Vagelos Gift Will Eliminate Debt for Columbia Medical Students

P. Roy and Diana Vagelos
Diana and P. Roy Vagelos (Brian Hatton)

P. Roy Vagelos ’54PS and Diana Vagelos ’55BC recently gave $250 million to the College of Physicians and Surgeons, with a major portion of the gift, $150 million, funding an endowment that will help Columbia eliminate loans for medical students who qualify for financial aid.

“Roy and Diana Vagelos truly understand that having a scholarship fund of this magnitude puts medical school within reach of the most talented students, regardless of their ability to pay,” says Lee Goldman, head of Columbia’s medical campus.

Currently, about half of all Columbia medical students qualify for financial aid; many of them take out thirty thousand dollars or more per year in loans on top of any grants or scholarships they may receive. But within the next five years or so, the new endowment is expected to generate enough income to replace all their loans with grants.

P. Roy Vagelos, a physician, scientist, and pharmaceutical executive who himself attended Columbia on a scholarship, says that his family’s gift is intended to ensure that future graduates of the medical school can afford to pursue careers in areas like family medicine, pediatrics, and research, rather than being driven into more lucrative specialties for the sole purpose of paying off student debt.

“We want P&S graduates to be able to do what they really love to do,” says Vagelos, who served as the CEO of Merck & Co. from 1985 to 1994 and is currently chairman of Regeneron Pharmaceuticals.
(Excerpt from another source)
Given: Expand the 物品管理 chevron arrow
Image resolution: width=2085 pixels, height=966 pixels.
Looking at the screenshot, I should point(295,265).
The remainder of the Vageloses’ $250 million gift will support Columbia’s precision-medicine programs, basic medical research, and the creation of an endowed professorship named for the Vageloses’ longtime physician and friend Thomas P. Jacobs, who is a professor of clinical medicine at the College of Physicians and Surgeons.

The Vageloses, who met at Columbia in the 1950s, are among the University’s most generous and active alumni. Roy chairs the Columbia University Irving Medical Center’s Board of Advisors and co-chairs the University fundraising campaign; Diana is the vice chair of the Barnard Board of Trustees. The couple has been giving back to Columbia scholarship funds for more than five decades.

In honor of the Vageloses’ lifetime of giving to the medical school — their total gifts now exceed $310 million — the University recently renamed the school the Roy and Diana Vagelos College of Physicians and Surgeons.

“There are no more fitting names to have affiliated with our medical school than those of Roy and Diana Vagelos, who have made such tremendous contributions to science, medicine, and education,” says President Lee C. Bollinger. “Generations of students and patients will benefit from the generosity of their spirit and the sweep of their vision.”